*Problem requirements*. From the listing below, return each line that includes "text".

*Dataset entries*.
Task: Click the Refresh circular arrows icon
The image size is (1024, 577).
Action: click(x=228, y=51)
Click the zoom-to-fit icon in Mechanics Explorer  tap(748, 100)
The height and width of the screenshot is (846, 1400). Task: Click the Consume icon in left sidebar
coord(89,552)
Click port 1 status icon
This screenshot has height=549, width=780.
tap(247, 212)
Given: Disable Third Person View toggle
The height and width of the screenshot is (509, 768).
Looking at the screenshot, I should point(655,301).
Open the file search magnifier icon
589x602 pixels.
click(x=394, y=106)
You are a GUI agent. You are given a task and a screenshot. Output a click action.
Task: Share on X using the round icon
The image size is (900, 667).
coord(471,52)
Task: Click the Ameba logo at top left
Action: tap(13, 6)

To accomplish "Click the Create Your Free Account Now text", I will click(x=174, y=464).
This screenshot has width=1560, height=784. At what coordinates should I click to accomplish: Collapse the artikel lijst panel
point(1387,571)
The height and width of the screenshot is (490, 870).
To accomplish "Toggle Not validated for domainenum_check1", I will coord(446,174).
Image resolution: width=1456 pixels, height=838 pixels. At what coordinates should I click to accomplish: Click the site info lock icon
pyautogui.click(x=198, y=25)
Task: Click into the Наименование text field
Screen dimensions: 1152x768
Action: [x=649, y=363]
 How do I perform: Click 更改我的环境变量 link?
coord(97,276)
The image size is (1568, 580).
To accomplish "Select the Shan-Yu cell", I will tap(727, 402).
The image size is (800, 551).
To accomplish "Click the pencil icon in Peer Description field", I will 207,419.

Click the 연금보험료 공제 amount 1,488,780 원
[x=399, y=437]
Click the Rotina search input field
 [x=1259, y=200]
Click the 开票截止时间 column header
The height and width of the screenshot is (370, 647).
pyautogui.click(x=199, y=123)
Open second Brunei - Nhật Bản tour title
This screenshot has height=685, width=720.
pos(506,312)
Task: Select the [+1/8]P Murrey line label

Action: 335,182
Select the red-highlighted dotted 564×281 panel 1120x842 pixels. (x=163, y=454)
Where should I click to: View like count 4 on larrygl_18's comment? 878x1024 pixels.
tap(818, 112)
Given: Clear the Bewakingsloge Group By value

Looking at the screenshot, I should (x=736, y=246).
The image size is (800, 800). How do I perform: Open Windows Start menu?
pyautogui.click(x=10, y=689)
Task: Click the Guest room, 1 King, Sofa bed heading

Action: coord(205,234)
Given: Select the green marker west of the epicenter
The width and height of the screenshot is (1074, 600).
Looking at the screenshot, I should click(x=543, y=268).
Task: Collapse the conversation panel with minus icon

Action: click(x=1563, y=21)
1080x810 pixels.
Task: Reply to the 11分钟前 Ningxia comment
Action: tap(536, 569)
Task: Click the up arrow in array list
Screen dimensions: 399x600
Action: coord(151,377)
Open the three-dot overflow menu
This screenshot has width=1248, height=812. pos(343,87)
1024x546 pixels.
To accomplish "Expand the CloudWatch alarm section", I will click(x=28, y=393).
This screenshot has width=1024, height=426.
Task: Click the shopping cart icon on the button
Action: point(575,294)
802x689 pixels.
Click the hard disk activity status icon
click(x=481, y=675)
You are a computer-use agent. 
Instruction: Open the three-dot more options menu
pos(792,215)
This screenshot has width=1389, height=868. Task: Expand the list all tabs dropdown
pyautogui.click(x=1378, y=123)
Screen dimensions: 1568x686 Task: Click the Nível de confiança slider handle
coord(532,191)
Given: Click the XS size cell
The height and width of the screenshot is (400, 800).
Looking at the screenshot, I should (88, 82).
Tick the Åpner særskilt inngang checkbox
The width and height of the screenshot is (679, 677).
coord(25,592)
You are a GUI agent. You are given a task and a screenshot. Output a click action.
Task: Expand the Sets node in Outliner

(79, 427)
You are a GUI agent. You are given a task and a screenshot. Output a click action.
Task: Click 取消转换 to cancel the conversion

*Response box*.
To accomplish "Click the Create Your Free Account Now text", I will click(x=174, y=464).
Task: Click into the Наименование text field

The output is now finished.